Sa maîtresse vient de le quitter. Effondré, il a fui dans la nuit, quittant femme et enfants pour se retrouver seul au petit matin dans une clairière, un révolver à la main. Il a décidé d’en finir. Hélas, dans la vie, on ne fait pas toujours ce que l’on veut, y compris lorsqu’on veut mettre fin à ses jours. Il n’a pas choisi le bon endroit pour mourir. Par contre, pour vivre…
« Que la brume était belle ce jour-là. Quel écrin. Imaginez ce corps de femme, élancé, flanqué de formes généreuses et parfaites, élégantes, d’une démarche féline et sensuelle, vous brisant l’âme d’un seul regard, d’un seul sourire. Qu’auriez-vous fait ? Moi, je l’ai aimée. Intensément. »

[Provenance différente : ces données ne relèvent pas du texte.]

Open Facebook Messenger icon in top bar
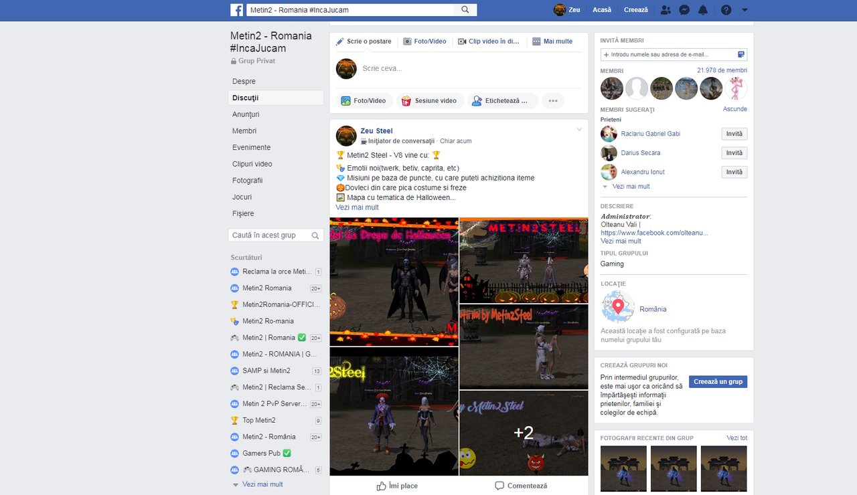The image size is (857, 495). click(684, 10)
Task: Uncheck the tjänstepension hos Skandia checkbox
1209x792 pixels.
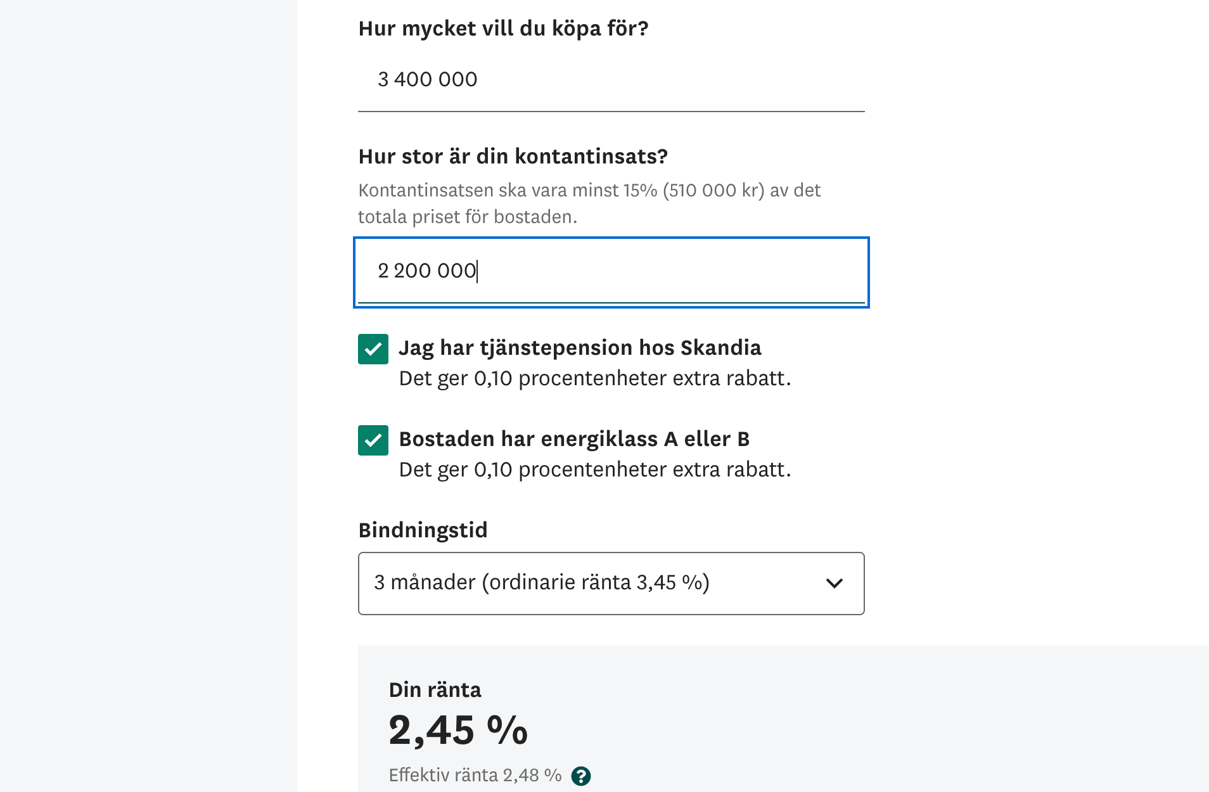Action: [373, 349]
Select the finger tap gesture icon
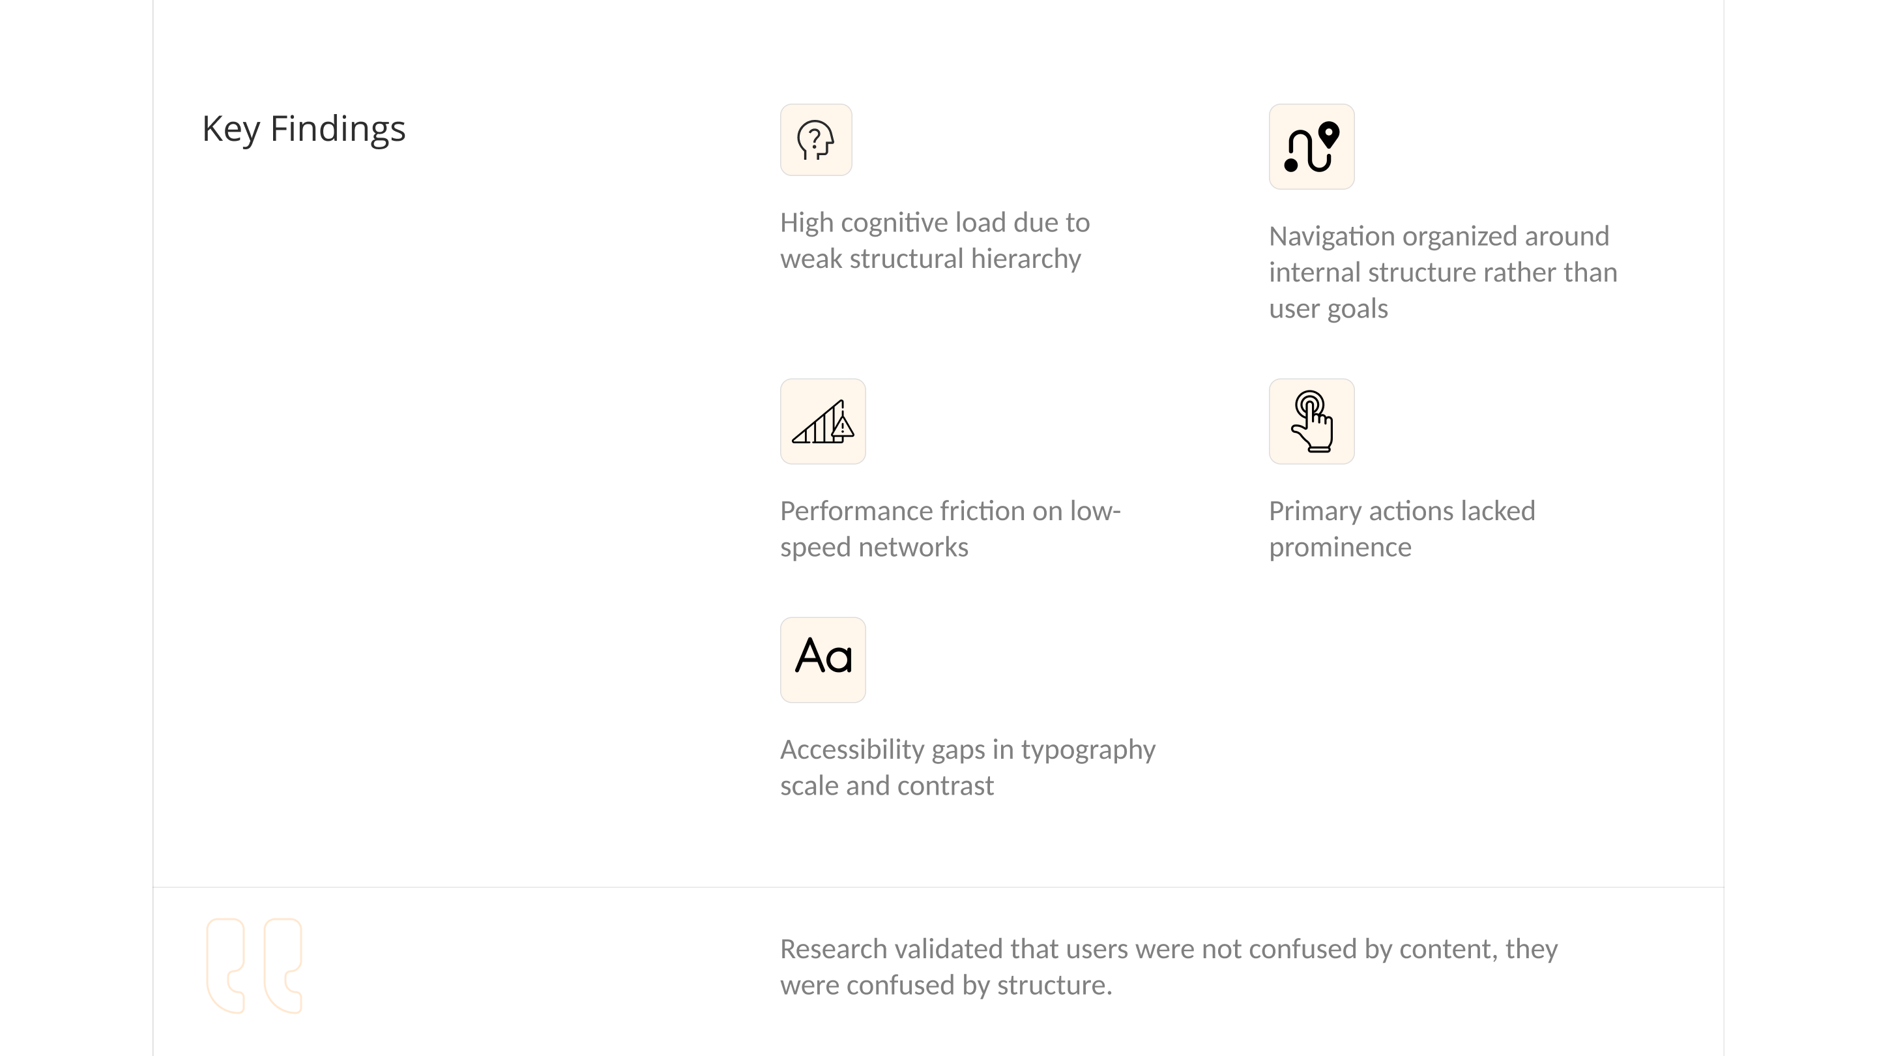Image resolution: width=1877 pixels, height=1056 pixels. point(1312,421)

Plongez dans un roman qui livre l'histoire d'un homme dont le destin bascule le jour où il décide d'en finir avec la vie.
EXTRAIT
Son regard, son doux et si beau regard changea. La déesse de la brume devint l’espace d’un moment, une femme blessée. Elle me regarda droit dans les yeux, une expression de déception sur le visage et dit :
— Mais qu’est-ce que je fais là ?...
Que cette phrase m’a fait mal. Comme j’ai eu mal, honte, de lui déplaire, de la blesser. Comme je m’en suis voulu. Je m’en veux toujours.
Bien qu’un peu désemparé, j’ai quand même su trouver les mots pour l’apaiser, non par flagornerie, mais parce que je voulais qu’elle soit bien. Je n’ai jamais voulu que ça d’ailleurs. Qu’elle soit bien avec moi.
J’étais si bien aussi à ses côtés. Oh, comme j’étais bien.
À PROPOS DE L'AUTEUR
Patrice Woolley est auteur, mais aussi graphiste et scénariste. Il vit à Monaco.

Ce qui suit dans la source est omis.